• [WHAT TO WORK ON]:
Read through the listing below and copy each line in which the word "agent" occurs.

• [GIVEN INFORMATION]:
== Segment start ==
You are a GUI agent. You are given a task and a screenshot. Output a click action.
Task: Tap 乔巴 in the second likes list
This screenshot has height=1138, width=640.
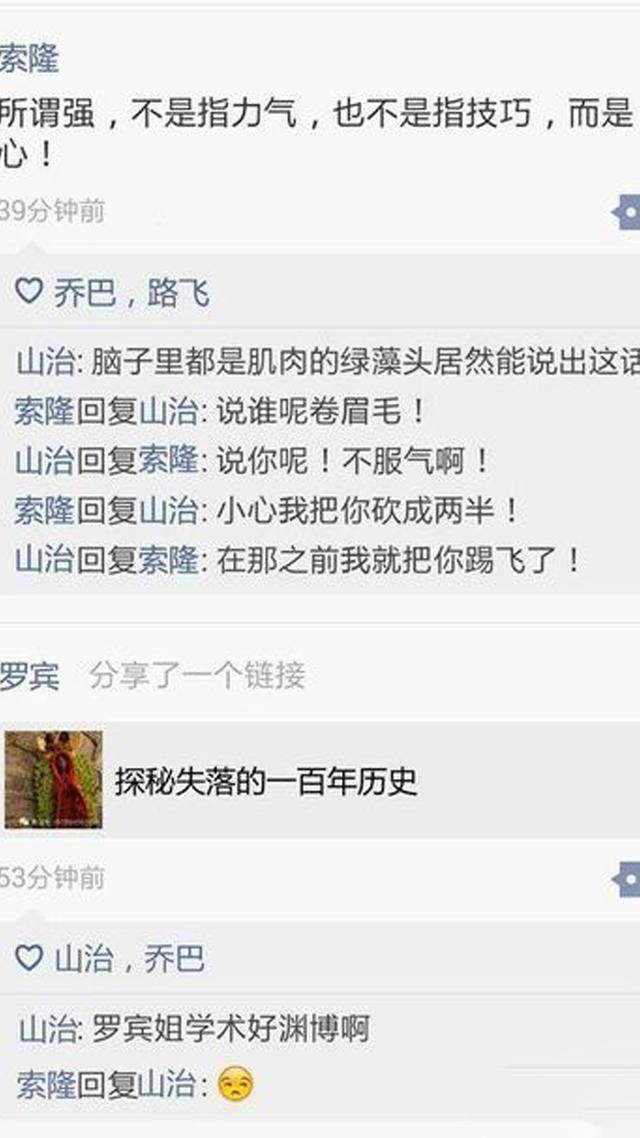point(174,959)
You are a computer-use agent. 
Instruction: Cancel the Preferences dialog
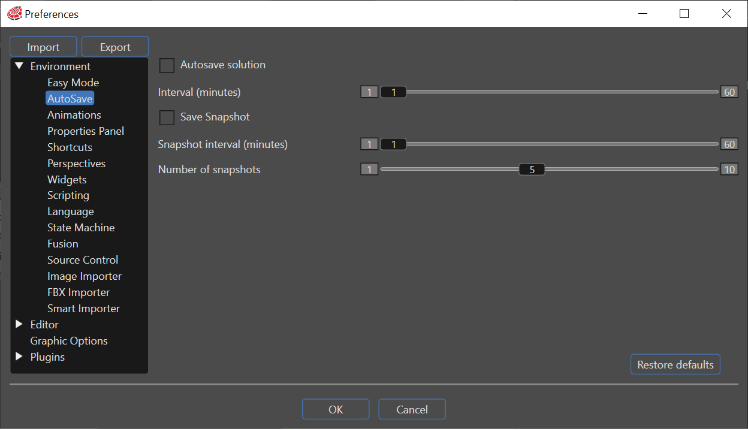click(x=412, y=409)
== Segment end ==
== Segment start ==
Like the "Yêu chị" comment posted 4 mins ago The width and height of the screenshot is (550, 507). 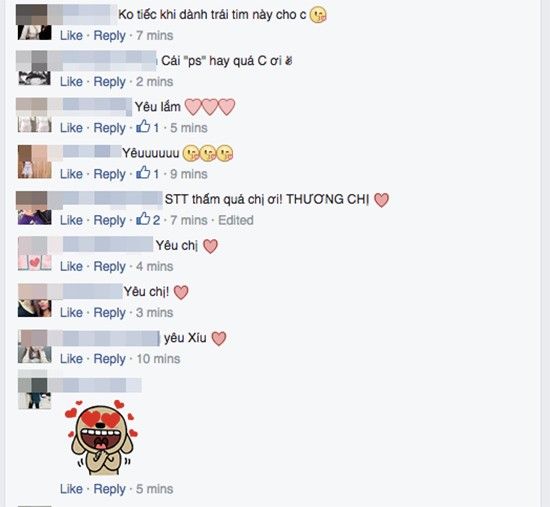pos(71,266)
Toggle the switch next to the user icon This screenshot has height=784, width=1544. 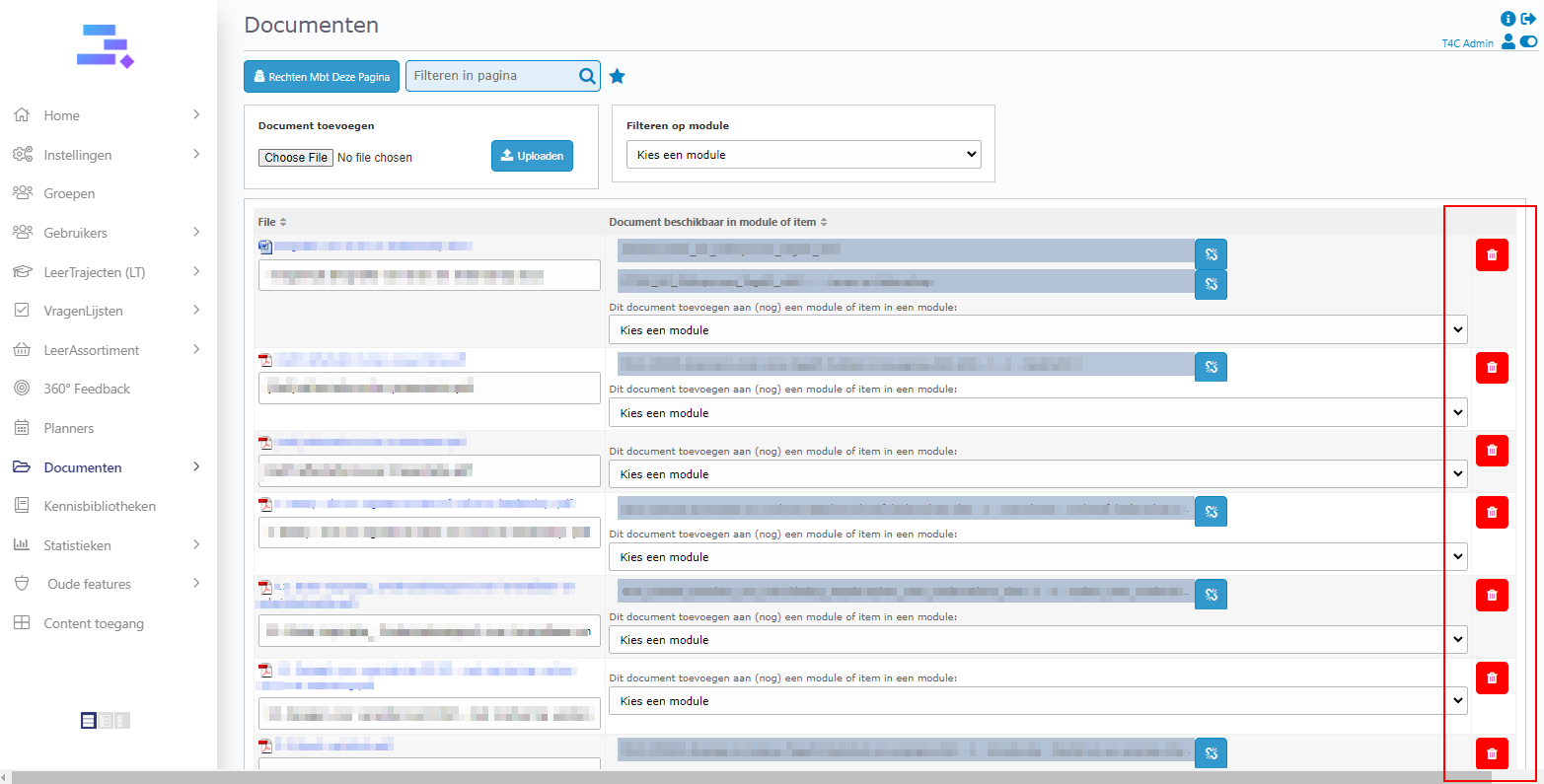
== Segment end ==
== Segment start ==
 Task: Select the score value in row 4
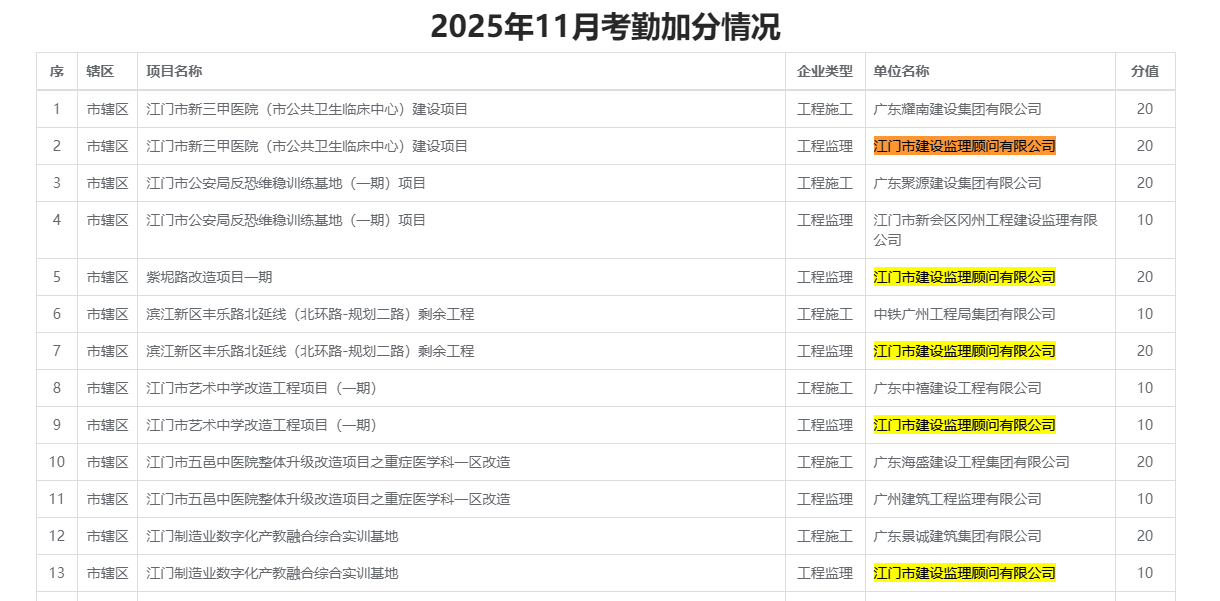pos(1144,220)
== Segment end ==
• [SOLVED PROBLEM]:
You are a GUI agent. You are given a task and a screenshot. Output a click action.
You are a computer-use agent. 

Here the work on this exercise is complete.